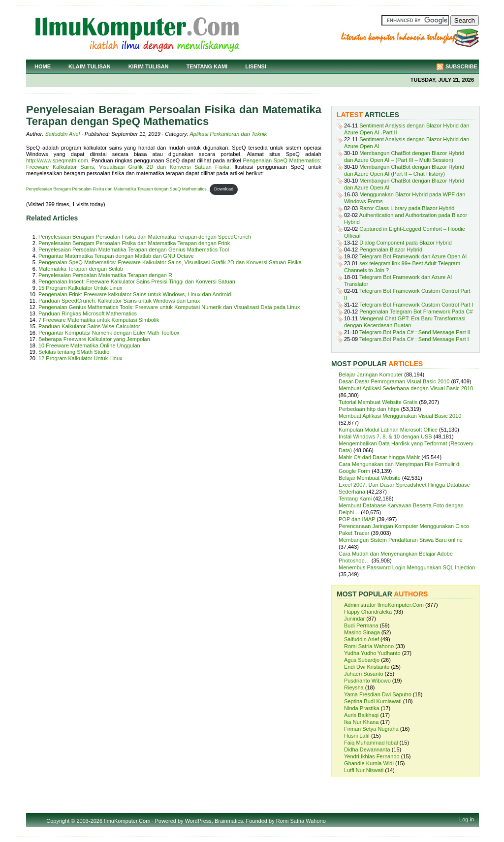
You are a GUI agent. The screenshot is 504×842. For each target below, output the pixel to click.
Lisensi (255, 66)
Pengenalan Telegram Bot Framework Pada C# (416, 312)
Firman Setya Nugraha (371, 729)
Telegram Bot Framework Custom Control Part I (416, 305)
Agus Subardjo (362, 660)
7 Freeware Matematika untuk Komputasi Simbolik (98, 320)
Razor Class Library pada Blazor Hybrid (407, 208)
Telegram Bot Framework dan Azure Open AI (413, 256)
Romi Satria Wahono (369, 646)
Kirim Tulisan (149, 66)
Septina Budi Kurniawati (373, 701)
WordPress (198, 821)
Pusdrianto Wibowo (367, 681)
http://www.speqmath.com (57, 160)
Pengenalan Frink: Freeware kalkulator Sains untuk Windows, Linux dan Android (134, 294)
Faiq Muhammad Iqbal (371, 743)
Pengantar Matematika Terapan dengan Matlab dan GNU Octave (116, 256)
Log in (467, 819)
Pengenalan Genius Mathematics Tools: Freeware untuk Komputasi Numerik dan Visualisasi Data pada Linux (169, 307)
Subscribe (461, 66)
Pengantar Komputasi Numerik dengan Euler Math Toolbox (109, 333)
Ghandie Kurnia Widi (369, 763)
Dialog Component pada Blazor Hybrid (406, 243)
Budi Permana (361, 625)
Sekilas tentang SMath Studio (74, 352)
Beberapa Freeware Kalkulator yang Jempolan (94, 339)
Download (223, 189)
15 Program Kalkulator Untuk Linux (80, 288)
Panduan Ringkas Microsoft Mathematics (88, 313)
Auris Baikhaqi (361, 715)
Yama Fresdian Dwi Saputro (378, 694)
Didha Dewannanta (367, 749)
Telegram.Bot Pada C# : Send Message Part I (414, 339)
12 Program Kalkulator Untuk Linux (80, 358)
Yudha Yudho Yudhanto (372, 653)
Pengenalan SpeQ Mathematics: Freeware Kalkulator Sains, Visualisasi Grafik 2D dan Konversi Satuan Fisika (174, 163)
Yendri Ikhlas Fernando (372, 756)
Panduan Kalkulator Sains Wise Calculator (89, 326)
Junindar (354, 619)
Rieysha (354, 687)
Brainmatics (228, 821)
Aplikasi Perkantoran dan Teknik (228, 134)
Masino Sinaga (362, 632)
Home (42, 66)
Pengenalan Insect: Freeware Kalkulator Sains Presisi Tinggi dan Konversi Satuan (137, 281)
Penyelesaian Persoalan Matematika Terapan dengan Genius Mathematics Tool (133, 249)
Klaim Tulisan (90, 66)
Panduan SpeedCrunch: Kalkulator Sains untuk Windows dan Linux (119, 301)
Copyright (58, 821)
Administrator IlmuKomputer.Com (384, 605)
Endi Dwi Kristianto (367, 667)
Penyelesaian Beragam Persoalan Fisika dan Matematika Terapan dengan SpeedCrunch (145, 237)
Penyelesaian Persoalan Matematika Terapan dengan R (105, 275)
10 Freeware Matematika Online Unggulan (89, 345)
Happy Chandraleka (368, 612)
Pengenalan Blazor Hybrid (391, 249)
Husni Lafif (357, 736)
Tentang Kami (207, 66)
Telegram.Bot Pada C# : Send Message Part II (415, 332)
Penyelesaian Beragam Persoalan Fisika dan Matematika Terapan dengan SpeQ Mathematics (116, 189)
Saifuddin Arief (63, 134)
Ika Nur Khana (361, 722)
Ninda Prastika (362, 708)
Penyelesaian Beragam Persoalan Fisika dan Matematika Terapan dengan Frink (134, 243)
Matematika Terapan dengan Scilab (81, 269)
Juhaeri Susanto (364, 674)
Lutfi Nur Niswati (364, 770)
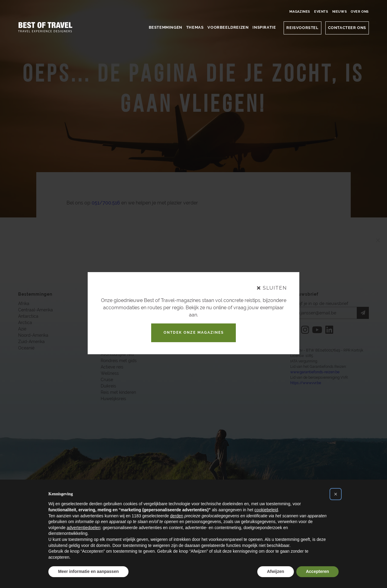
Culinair (108, 329)
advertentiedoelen (83, 528)
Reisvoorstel (302, 27)
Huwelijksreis (113, 399)
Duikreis (108, 387)
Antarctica (28, 317)
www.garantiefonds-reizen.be (315, 373)
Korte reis (110, 317)
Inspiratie (264, 27)
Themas (195, 27)
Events (321, 11)
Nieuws (340, 11)
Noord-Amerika (33, 336)
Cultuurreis (111, 336)
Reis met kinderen (118, 393)
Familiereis (111, 310)
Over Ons (360, 11)
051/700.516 (106, 203)
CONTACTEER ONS (347, 27)
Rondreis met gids (119, 361)
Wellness (110, 374)
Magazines (300, 11)
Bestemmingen (165, 27)
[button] (336, 494)
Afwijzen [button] (275, 571)
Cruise (107, 380)
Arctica (25, 323)
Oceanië (26, 349)
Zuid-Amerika (31, 342)
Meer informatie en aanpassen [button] (88, 571)
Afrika (24, 304)
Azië (22, 329)
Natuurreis (111, 304)
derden (177, 516)
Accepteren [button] (317, 571)
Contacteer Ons (200, 310)
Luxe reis (109, 323)
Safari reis (110, 349)
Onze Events (197, 323)
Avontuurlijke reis (117, 355)
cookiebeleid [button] (266, 510)
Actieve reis (112, 368)
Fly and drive (113, 342)
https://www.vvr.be (306, 384)
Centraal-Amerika (35, 310)
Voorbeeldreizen (228, 27)
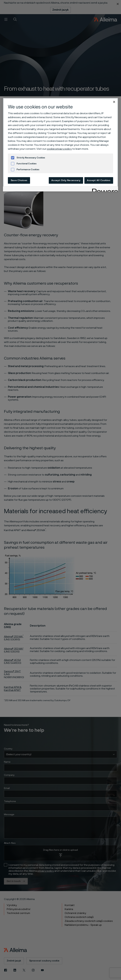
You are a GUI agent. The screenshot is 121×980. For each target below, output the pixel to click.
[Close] (114, 102)
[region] (61, 145)
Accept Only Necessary (66, 180)
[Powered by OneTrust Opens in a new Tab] (104, 189)
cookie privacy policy (59, 149)
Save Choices (19, 180)
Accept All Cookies (99, 180)
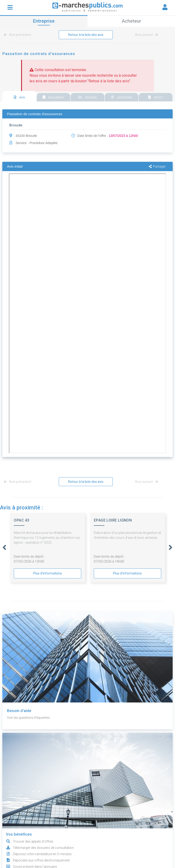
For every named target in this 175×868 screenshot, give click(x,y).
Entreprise (44, 21)
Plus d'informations (48, 573)
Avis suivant (146, 35)
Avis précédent (19, 35)
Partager (157, 166)
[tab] (19, 96)
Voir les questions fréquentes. (29, 717)
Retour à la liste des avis (86, 35)
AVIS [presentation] (19, 97)
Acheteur (131, 21)
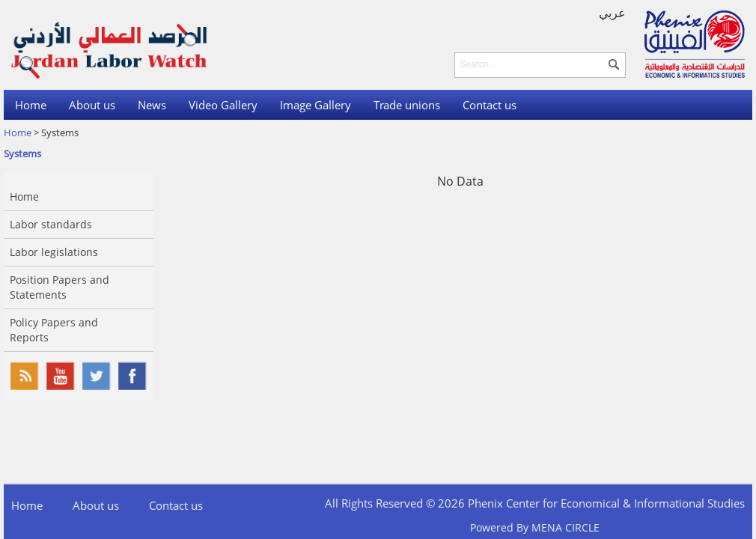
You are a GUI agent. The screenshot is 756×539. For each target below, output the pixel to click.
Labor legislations (54, 252)
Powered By (534, 527)
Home (31, 105)
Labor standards (51, 224)
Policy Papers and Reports (54, 329)
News (152, 105)
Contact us (490, 105)
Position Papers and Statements (59, 287)
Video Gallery (223, 105)
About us (92, 105)
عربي (612, 13)
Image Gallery (315, 105)
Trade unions (406, 105)
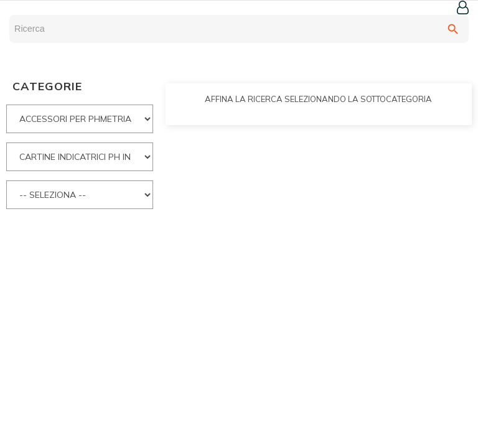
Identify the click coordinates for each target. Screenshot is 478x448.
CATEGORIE (47, 86)
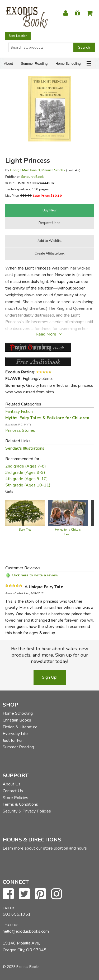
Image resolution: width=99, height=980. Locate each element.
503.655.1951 (16, 914)
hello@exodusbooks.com (26, 931)
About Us (11, 784)
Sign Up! (50, 677)
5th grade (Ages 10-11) (28, 485)
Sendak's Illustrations (25, 448)
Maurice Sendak (53, 170)
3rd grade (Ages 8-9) (25, 473)
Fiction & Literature (20, 727)
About (8, 64)
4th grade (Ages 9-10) (26, 479)
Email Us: (10, 925)
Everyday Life (15, 733)
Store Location (18, 36)
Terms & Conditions (20, 804)
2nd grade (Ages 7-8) (26, 466)
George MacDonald (25, 170)
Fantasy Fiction (19, 411)
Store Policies (15, 798)
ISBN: (36, 183)
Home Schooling (68, 64)
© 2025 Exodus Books (21, 967)
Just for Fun (13, 740)
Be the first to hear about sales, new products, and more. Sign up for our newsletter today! (50, 655)
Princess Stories (20, 430)
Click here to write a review (35, 575)
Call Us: (9, 908)
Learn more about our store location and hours (45, 848)
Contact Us (13, 791)
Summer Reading (34, 64)
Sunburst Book (32, 177)
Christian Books (17, 720)
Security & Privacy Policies (27, 811)
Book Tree (25, 530)
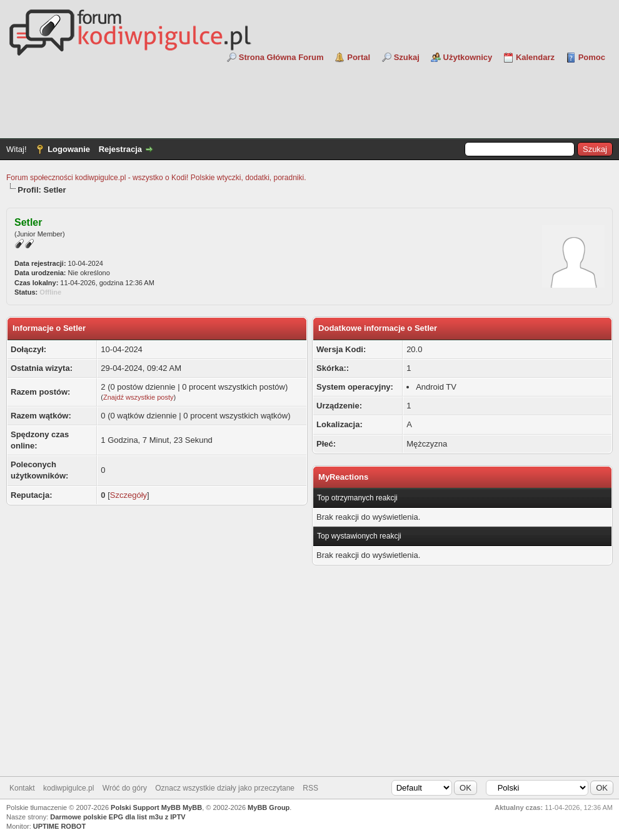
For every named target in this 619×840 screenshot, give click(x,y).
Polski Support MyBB (146, 807)
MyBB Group (268, 807)
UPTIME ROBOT (59, 826)
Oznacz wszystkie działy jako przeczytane (224, 788)
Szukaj (406, 57)
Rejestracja (120, 149)
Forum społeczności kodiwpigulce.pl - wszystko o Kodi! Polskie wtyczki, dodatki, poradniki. (156, 178)
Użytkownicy (468, 57)
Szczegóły (128, 495)
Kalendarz (535, 57)
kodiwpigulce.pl (68, 788)
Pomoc (591, 57)
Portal (358, 57)
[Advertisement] (310, 98)
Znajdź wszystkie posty (138, 397)
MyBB (192, 807)
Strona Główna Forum (281, 57)
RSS (310, 788)
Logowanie (69, 149)
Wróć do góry (124, 788)
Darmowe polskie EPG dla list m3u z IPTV (118, 817)
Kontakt (22, 788)
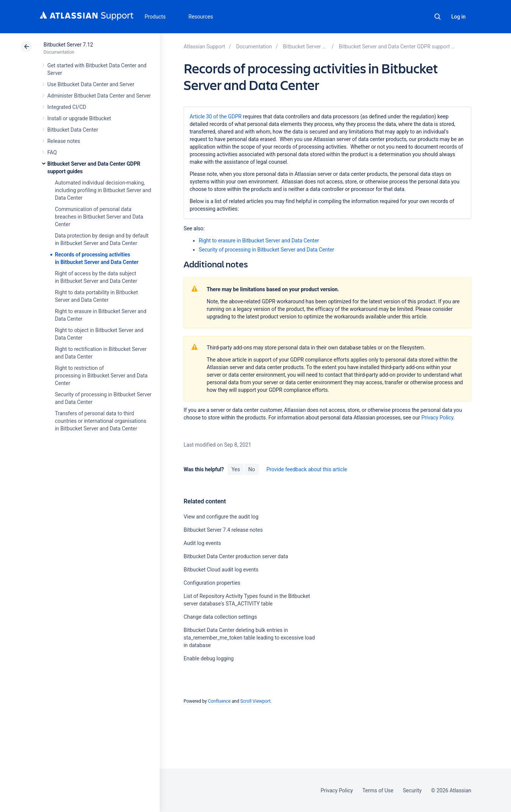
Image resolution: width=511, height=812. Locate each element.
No (252, 469)
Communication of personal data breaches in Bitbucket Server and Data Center (99, 217)
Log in (458, 17)
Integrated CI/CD (67, 107)
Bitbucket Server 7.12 (68, 45)
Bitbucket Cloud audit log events (221, 570)
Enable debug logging (209, 658)
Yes (235, 469)
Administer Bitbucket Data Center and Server (99, 96)
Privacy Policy (437, 418)
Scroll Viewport (256, 701)
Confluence (219, 701)
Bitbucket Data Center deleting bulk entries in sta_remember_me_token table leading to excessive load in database (249, 638)
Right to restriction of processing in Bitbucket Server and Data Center (101, 376)
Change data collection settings (220, 617)
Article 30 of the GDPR (215, 116)
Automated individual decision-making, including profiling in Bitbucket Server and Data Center (103, 190)
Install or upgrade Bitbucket (79, 118)
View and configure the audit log (221, 517)
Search (438, 17)
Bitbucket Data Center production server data (236, 556)
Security (412, 790)
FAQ (52, 152)
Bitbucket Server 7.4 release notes (223, 530)
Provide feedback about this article (307, 469)
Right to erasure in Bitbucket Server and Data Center (259, 241)
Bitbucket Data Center (73, 130)
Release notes (64, 141)
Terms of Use (378, 790)
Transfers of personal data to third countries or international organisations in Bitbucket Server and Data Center (100, 421)
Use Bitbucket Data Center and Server (91, 84)
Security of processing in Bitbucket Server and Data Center (266, 250)
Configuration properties (212, 583)
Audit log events (202, 543)
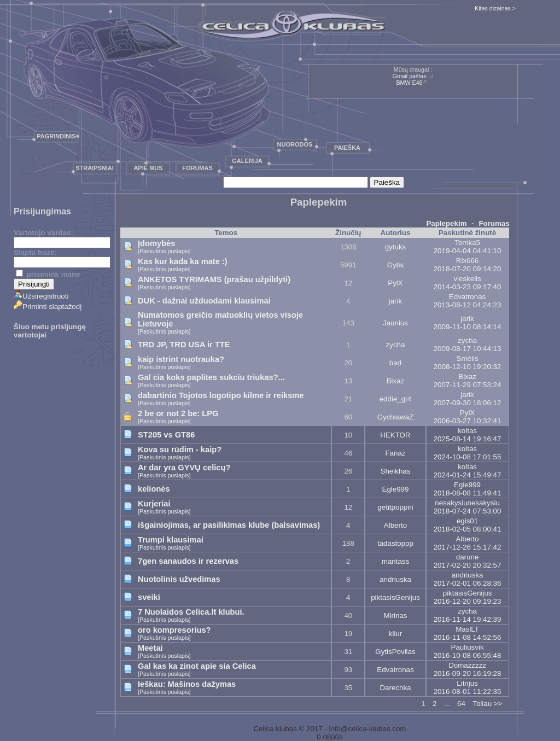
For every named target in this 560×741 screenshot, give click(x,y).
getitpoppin (395, 507)
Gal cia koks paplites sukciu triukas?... (211, 377)
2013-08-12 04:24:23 (468, 305)
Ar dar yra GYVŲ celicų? (184, 468)
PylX (395, 283)
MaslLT (467, 629)
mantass (395, 561)
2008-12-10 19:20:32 (468, 366)
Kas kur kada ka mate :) (183, 261)
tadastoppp (395, 543)
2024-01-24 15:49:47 (468, 475)
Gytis (395, 265)
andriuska (395, 579)
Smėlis (468, 358)
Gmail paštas (409, 76)
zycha (395, 345)
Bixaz (395, 381)
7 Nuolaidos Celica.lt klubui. (191, 612)
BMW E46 (410, 83)
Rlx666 (468, 260)
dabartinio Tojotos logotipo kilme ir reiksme (220, 395)
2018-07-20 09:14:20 (468, 269)
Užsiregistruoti (41, 296)
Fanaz (395, 453)
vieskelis (467, 278)
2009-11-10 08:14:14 (468, 326)
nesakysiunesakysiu (467, 503)
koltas (467, 430)
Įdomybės (156, 243)
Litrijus (467, 683)
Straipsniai (95, 168)
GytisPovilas (395, 651)
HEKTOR (395, 435)
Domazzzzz (467, 665)
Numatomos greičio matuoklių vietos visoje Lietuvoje (220, 319)
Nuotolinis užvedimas (179, 579)
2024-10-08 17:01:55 (468, 457)
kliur (395, 633)
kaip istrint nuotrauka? (181, 359)
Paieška (347, 148)
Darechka (395, 687)
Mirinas (395, 615)
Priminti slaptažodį (48, 306)
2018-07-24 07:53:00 (468, 511)
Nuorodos (295, 144)
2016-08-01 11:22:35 (468, 691)
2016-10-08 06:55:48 (468, 655)
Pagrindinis (56, 136)
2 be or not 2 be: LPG (178, 413)
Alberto (395, 525)
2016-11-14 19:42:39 (468, 619)
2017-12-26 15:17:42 (468, 547)
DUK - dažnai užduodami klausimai (204, 301)
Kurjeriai (154, 504)
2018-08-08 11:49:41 (468, 493)
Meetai (150, 648)
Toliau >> (487, 703)
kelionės (154, 489)
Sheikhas (395, 471)
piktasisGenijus (395, 597)
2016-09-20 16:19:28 (468, 673)
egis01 (467, 521)
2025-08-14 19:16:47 (468, 439)
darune (468, 557)
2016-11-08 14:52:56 (468, 637)
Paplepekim (446, 223)
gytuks (395, 247)
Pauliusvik (468, 647)
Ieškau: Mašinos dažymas (186, 684)
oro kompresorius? (174, 630)
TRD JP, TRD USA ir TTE (184, 345)
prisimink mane (48, 274)
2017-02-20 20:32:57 (468, 565)
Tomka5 (467, 242)
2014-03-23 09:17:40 (468, 287)
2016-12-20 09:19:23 (468, 601)
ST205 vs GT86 (166, 435)
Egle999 (395, 489)
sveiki (149, 597)
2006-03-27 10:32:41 (468, 421)
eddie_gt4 (395, 399)
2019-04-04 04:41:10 (468, 250)
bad (395, 363)
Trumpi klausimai (171, 540)
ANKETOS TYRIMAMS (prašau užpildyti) (214, 279)
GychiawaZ (395, 417)
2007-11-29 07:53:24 (468, 384)
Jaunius (395, 323)
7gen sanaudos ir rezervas (188, 561)
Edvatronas (467, 296)
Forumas (197, 168)
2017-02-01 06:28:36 (468, 583)
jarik (395, 301)
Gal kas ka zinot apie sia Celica (197, 666)
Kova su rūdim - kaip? (179, 450)
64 (461, 703)
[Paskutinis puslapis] (164, 251)
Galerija (247, 161)
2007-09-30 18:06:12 (468, 402)
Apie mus (148, 168)
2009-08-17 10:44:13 (468, 348)
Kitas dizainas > (495, 8)
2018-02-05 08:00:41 (468, 529)
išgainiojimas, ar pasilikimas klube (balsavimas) (229, 525)
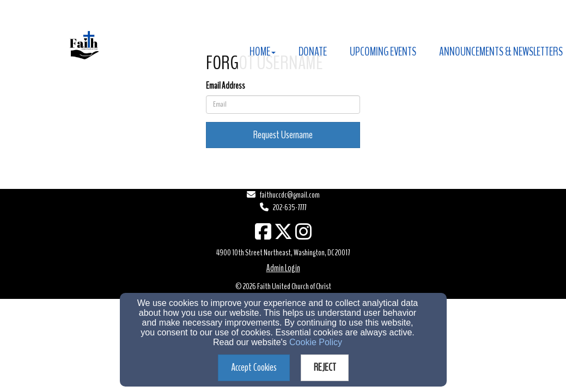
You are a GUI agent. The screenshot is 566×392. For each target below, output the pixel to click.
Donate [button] (313, 52)
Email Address (226, 85)
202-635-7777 (289, 207)
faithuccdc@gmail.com (290, 195)
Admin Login (283, 268)
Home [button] (263, 52)
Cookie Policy (315, 342)
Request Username (283, 134)
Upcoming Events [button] (383, 52)
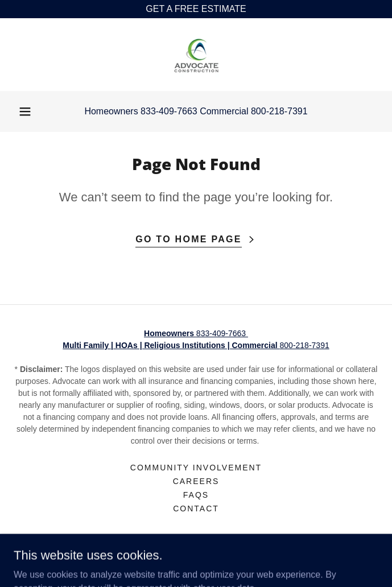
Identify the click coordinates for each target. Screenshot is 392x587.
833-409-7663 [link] (169, 111)
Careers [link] (196, 481)
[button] (25, 111)
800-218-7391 (196, 345)
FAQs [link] (196, 495)
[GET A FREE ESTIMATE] (196, 9)
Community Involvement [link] (196, 468)
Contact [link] (196, 509)
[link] (196, 55)
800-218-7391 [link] (279, 111)
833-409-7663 (196, 333)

^^^^^^^^

List every line of the material above that contains the string "target", treating uppercase and lowercase letters as different.

▸ Result below
You are a GUI agent. The screenshot is 504×842. For each target below, output the pixel to click.
You are a GUI agent. The screenshot is 121×980. For each target below, output the pixel to click.
For every named target in this 175×868 screenshot, give click(x,y).
You are a GUI agent. The screenshot is 756×539. For each target below, output the pixel to click.
Identify the click coordinates for each target. Screenshot is 478x448.
For every named target in this 619×840 screenshot, give click(x,y).
For every named target in this 560×741 screenshot, give click(x,y).
You are a GUI agent. The screenshot is 566×392. For each target below, output the pixel to click.
Identify the click coordinates for each target. Screenshot is 392x587.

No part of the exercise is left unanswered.